*** PASSAGE TO READ Section Begins ***

Lee agrees his work involves catching history before it disappears with the people who experienced it.

“There’s so much that I think needs to be documented for posterity’s sake and passed on to future generations,” he said. “They need to know what endurance and sacrifice means.”

Lee has a website where he posts some of the audio from his interviews, which he records, and is planning on writing books that are essentially compilations of the stories he has heard.

The audio from Lee’s interviews is grainy and low-quality — something Lee actually likes because it adds an ambiance that only seems to help transport the listener back in time.

In audio from Lee’s interview with Branch, a member of the 761st tank battalion who died this year, the audio crackles and noise fills the background as Branch describes what earned him the bronze star for valor.

*** PASSAGE TO READ Section Ends ***
*** DATA LISTING Section Begins ***

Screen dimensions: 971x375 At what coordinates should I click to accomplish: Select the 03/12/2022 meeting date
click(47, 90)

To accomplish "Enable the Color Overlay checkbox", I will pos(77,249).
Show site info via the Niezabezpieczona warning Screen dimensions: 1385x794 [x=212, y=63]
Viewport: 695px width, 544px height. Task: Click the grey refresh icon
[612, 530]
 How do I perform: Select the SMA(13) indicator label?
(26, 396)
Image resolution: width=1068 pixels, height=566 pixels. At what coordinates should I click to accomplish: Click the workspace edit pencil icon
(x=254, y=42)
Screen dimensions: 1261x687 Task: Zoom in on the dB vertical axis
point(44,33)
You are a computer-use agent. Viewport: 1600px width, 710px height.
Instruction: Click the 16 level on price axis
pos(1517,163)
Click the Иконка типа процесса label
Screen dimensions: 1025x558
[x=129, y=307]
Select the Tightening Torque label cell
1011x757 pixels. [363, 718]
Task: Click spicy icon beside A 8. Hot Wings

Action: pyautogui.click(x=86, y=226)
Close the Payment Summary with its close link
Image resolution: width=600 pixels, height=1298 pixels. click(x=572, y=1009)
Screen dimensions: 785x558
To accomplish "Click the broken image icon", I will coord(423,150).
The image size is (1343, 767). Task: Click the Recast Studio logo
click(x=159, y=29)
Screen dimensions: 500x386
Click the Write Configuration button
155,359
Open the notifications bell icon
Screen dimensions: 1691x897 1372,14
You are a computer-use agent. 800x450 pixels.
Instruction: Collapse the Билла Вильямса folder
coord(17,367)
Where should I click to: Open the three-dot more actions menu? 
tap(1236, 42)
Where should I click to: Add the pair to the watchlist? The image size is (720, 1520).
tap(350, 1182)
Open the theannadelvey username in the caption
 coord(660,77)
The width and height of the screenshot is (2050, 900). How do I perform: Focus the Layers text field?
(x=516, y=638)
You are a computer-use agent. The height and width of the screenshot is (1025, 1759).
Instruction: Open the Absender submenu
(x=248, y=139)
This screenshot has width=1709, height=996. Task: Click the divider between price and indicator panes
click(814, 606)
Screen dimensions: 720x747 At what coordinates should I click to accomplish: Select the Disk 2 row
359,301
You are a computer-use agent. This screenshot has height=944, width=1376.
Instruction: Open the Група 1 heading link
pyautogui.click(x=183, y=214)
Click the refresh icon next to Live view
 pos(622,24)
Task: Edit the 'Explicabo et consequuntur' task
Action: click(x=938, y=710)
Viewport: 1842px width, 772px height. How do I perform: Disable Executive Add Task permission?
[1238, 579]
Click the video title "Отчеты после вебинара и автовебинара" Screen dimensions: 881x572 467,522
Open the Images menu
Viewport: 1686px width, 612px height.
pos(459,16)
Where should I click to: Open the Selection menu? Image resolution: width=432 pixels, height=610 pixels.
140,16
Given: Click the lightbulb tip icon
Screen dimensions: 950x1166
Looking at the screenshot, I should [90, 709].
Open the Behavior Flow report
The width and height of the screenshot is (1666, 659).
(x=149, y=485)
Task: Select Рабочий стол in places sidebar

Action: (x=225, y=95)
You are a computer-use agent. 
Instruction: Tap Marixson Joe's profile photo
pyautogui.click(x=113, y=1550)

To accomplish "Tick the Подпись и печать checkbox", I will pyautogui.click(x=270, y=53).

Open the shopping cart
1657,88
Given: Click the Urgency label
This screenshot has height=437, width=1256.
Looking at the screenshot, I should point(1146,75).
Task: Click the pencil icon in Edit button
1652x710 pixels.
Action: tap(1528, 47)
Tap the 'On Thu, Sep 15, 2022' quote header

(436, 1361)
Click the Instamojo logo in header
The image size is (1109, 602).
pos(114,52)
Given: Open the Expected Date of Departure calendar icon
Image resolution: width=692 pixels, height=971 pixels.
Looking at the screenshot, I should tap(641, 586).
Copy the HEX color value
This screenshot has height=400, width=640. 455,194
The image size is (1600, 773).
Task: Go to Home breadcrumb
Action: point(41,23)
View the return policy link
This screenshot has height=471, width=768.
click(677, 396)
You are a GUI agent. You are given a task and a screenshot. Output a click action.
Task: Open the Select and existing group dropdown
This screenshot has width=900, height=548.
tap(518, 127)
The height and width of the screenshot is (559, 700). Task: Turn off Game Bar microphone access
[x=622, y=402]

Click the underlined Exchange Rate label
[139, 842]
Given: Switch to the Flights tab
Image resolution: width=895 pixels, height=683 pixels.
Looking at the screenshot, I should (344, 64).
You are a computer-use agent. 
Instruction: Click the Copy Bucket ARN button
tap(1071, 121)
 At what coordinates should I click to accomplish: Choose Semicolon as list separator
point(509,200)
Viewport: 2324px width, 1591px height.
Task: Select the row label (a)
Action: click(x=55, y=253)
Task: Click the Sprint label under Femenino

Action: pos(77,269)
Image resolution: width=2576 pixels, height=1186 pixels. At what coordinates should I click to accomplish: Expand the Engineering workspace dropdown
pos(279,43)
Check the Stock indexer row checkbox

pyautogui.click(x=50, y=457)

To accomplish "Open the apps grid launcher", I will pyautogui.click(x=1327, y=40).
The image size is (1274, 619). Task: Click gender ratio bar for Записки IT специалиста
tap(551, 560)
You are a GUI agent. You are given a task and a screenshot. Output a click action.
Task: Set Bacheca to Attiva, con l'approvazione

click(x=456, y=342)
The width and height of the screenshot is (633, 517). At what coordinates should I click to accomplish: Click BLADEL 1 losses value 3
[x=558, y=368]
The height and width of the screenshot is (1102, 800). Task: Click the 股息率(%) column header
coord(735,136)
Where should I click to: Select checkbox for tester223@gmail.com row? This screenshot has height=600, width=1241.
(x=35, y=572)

*** DATA LISTING Section Ends ***

[WHAT THE EXERCISE ASKS]
Carry on the passage about Lee's recorded interviews, picking up right after its last sentence about the crackling audio of Branch's interview.

[REPLY TO THE EXERCISE]
“They (Germans) hit and disabled our first tank, and then they got the last tank. I was in the second-from-last tank,” Branch explains. “Our tank was hit and the turret was jammed, but we managed to back it around the burning tank behind us.”

Branch goes on to explain how he worked to pull four or five injured soldiers to the safety of a nearby beet cellar while under heavy fire, as war raged around him.

“One of our tanks, you seen it moving out across through the field, went through the hedgerows and it was burning and exploding,” he said. “From what we know, none of them got out of that tank.”

Lee said it wasn’t a simple task for him to get this story out of Branch. When Lee first met him, Branch told him nothing more than that he was a veteran of World War II.

“He was a really humble guy,” Lee said. “He told me a little bit about what he did, but he said, ‘ah, I just did my part.’”

It wasn’t until other veterans let Lee know that Branch had been awarded a bronze star that Lee went back and coaxed out the man’s story.

“They’re not the kind to come out and say this stuff about themselves,” Lee said of World War II veterans. “They don’t stand up and boast about, ‘hey, look at what I gave up for you.’ It’s just not in their demeanor.”

Another of Lee’s interviewees was a paratrooper who jumped into Normandy on D-Day and served with the real-life soldier on whom the movie “Saving Private Ryan” was based.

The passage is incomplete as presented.